Stored data:
......
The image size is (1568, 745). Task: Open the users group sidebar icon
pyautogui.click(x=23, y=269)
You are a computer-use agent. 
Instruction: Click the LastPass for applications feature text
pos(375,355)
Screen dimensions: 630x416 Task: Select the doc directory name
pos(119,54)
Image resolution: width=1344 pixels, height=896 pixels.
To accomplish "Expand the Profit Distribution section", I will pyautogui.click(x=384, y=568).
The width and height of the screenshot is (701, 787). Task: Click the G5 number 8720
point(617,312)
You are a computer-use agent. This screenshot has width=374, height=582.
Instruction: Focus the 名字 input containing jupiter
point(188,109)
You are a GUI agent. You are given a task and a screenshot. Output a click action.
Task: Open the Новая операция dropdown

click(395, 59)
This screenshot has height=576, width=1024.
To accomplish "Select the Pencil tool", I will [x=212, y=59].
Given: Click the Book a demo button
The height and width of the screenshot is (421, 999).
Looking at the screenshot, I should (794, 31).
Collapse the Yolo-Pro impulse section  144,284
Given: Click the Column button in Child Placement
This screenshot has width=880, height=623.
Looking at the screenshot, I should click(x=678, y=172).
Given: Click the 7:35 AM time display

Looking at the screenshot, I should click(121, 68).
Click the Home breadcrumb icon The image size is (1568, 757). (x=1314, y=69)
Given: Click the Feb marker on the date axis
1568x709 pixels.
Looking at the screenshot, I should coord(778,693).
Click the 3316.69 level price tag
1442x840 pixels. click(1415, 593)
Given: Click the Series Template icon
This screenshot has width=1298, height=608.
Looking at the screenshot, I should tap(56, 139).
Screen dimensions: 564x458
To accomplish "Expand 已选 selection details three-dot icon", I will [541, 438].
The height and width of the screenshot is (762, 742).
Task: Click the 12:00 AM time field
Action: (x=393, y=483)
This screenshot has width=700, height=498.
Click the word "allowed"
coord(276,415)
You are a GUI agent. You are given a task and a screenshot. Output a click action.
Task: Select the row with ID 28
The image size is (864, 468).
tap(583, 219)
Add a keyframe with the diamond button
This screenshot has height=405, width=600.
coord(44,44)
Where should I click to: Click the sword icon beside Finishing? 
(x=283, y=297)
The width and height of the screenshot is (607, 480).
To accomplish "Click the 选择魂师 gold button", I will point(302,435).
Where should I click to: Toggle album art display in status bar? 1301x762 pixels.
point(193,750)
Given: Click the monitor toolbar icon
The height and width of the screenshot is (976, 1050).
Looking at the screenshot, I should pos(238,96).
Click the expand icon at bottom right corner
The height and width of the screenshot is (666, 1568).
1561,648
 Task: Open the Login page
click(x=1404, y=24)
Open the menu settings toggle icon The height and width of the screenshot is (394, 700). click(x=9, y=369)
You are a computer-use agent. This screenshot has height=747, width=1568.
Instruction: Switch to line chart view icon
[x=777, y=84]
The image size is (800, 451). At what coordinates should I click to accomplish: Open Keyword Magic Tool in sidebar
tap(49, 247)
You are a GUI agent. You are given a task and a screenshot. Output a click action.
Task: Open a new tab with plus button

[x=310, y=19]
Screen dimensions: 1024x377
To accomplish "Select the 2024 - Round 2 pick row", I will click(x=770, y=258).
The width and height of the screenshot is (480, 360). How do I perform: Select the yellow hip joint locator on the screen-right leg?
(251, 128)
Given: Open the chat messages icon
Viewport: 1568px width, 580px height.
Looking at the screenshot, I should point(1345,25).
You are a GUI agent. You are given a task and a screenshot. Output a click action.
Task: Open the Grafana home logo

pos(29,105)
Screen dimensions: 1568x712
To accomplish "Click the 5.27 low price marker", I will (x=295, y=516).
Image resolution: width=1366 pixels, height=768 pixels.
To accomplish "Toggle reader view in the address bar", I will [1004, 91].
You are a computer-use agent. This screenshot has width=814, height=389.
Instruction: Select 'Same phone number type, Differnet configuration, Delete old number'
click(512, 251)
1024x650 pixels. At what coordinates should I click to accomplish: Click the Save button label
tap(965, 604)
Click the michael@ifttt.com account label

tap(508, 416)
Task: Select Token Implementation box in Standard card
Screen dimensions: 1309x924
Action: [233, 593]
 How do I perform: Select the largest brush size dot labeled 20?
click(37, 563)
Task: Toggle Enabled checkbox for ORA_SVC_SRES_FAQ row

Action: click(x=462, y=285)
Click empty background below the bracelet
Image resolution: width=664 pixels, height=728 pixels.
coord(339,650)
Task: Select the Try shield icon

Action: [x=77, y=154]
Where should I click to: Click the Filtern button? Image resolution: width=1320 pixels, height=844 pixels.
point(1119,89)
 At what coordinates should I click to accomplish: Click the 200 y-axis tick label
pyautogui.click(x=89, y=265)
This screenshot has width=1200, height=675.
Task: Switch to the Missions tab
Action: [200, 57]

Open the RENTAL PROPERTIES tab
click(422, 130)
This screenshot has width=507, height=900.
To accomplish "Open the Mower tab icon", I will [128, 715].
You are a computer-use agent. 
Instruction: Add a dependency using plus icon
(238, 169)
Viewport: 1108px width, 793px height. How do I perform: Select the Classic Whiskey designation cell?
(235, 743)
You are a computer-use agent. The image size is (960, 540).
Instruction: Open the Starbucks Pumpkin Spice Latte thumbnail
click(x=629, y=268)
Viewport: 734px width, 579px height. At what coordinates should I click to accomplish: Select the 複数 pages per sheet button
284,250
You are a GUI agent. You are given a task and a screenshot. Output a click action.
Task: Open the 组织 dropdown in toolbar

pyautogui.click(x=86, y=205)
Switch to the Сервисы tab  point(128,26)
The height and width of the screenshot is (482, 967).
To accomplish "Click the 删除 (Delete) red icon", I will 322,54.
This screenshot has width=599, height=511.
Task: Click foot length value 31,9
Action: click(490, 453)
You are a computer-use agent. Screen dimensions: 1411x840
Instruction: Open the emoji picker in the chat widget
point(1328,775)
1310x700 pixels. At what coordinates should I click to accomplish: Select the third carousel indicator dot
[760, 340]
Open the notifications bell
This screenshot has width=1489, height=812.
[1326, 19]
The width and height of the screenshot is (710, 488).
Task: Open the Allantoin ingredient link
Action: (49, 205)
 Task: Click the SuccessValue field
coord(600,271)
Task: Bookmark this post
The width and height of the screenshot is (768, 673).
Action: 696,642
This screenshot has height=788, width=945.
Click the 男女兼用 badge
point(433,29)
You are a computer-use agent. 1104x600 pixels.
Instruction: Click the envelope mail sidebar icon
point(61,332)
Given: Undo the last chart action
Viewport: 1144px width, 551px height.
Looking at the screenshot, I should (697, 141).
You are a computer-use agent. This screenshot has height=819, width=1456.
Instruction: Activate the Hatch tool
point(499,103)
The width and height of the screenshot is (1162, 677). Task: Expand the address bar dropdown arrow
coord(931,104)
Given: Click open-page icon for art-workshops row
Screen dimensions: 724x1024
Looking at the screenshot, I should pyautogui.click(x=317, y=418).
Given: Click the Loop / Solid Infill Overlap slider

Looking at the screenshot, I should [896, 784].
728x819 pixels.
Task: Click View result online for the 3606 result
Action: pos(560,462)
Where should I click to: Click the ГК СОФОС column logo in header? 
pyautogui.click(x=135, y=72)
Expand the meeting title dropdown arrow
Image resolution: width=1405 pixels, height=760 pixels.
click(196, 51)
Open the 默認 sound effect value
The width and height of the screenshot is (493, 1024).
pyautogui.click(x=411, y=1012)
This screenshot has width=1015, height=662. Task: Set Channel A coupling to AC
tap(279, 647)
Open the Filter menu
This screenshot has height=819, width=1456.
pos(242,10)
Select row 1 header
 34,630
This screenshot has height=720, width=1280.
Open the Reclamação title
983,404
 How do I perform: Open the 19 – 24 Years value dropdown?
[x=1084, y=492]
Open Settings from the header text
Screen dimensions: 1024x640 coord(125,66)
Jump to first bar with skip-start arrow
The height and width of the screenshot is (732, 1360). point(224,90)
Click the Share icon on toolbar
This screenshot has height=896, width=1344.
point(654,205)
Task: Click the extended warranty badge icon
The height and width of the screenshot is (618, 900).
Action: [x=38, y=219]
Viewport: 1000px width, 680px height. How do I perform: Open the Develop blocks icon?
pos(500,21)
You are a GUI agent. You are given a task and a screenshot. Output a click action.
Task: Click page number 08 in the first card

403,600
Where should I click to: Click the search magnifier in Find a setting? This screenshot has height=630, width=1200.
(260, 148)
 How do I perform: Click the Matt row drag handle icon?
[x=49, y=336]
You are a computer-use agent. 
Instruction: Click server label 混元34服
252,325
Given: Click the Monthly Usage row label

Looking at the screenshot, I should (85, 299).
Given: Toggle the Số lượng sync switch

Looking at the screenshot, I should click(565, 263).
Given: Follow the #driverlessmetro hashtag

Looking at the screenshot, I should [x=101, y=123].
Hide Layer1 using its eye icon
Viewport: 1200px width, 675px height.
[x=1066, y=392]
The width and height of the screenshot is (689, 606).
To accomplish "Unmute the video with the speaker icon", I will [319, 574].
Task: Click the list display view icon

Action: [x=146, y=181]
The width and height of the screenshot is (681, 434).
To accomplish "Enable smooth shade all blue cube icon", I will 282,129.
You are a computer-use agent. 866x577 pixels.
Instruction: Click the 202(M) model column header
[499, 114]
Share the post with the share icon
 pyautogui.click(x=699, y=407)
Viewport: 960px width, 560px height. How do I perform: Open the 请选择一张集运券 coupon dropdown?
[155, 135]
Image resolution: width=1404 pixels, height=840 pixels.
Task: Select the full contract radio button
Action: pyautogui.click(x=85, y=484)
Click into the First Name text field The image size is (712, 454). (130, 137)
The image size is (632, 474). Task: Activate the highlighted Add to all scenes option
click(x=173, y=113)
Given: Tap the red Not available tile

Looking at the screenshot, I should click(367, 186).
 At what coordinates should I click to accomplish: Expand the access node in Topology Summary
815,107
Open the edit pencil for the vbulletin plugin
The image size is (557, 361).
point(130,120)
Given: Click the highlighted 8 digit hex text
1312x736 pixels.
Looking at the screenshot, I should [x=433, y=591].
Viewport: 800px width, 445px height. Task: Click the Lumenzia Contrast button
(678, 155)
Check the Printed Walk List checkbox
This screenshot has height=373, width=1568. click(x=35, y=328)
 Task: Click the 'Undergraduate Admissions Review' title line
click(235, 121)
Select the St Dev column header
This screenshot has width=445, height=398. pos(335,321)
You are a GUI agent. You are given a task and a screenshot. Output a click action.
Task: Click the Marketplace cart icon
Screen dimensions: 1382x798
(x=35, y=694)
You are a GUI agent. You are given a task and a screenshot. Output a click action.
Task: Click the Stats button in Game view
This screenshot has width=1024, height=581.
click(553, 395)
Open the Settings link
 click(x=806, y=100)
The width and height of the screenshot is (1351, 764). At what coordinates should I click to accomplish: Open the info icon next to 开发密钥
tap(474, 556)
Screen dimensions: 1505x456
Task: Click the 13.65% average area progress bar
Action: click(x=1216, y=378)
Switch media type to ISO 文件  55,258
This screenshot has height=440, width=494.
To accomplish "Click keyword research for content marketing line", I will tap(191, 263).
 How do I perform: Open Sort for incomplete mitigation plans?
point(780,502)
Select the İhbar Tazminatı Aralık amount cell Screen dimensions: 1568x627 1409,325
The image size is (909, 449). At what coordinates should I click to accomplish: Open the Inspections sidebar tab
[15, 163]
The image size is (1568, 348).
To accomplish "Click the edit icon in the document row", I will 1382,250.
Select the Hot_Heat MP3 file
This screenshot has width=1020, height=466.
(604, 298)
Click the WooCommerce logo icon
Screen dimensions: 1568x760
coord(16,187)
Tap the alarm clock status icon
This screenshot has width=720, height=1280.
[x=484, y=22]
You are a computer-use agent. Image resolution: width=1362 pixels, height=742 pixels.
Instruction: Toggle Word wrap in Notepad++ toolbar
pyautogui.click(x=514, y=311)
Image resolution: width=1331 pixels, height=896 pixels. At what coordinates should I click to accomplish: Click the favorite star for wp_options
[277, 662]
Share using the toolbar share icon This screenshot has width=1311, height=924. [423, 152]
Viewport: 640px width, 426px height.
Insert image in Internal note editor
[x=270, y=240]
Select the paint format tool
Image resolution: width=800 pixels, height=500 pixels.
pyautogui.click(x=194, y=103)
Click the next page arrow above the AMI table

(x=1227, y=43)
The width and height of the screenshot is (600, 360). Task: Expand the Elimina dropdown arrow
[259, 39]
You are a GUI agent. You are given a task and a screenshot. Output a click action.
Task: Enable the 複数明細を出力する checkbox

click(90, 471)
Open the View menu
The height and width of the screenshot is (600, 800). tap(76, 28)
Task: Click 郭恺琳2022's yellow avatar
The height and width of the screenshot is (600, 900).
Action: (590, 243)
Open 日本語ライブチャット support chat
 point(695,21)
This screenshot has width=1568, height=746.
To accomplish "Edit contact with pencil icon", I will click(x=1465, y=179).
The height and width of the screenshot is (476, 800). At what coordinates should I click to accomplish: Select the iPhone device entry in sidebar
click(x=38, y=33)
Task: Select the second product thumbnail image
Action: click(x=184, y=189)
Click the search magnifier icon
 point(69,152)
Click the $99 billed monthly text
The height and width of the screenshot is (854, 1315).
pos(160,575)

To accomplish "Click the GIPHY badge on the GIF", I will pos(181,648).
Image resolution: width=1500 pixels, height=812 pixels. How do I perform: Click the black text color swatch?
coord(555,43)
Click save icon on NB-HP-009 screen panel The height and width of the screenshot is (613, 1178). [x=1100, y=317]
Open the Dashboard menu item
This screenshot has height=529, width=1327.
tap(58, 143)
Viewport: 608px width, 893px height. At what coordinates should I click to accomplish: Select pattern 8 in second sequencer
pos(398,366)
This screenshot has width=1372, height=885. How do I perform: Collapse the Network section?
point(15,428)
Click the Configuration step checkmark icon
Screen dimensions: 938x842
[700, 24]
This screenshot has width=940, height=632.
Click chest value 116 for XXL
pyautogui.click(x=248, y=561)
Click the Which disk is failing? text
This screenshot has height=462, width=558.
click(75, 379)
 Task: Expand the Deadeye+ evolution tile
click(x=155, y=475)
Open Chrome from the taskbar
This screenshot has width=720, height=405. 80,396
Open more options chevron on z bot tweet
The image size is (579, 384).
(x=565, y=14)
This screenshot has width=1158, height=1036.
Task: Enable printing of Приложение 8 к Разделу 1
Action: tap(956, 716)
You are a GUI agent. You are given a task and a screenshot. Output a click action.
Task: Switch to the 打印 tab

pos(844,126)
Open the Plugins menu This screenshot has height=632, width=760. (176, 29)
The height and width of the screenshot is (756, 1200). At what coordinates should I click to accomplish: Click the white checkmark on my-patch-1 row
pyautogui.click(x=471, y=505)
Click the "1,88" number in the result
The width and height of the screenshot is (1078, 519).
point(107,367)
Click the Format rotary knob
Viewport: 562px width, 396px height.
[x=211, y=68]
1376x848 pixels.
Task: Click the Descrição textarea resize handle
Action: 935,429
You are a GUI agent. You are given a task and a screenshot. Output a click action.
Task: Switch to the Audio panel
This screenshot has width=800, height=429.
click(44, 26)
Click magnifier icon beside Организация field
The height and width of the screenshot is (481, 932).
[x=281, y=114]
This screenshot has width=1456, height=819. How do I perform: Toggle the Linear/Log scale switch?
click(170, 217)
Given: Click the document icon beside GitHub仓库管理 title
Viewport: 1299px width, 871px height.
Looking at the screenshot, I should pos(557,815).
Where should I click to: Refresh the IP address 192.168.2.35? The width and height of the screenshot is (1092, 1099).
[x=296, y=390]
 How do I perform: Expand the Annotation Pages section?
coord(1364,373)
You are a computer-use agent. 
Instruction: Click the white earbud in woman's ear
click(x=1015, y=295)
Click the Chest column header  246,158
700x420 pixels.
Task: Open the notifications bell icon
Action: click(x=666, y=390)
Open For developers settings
......
» **Assignment**
Word for word, restate the lines of the data above that fall between the line holding "Task: Open the Новая операция dropdown" and the line holding "Given: Click the Column", inclusive, and no other lines.

» **Response for this exercise**
Task: Open the Новая операция dropdown

click(395, 59)
This screenshot has height=576, width=1024.
To accomplish "Select the Pencil tool", I will [x=212, y=59].
Given: Click the Book a demo button
The height and width of the screenshot is (421, 999).
Looking at the screenshot, I should (794, 31).
Collapse the Yolo-Pro impulse section  144,284
Given: Click the Column button in Child Placement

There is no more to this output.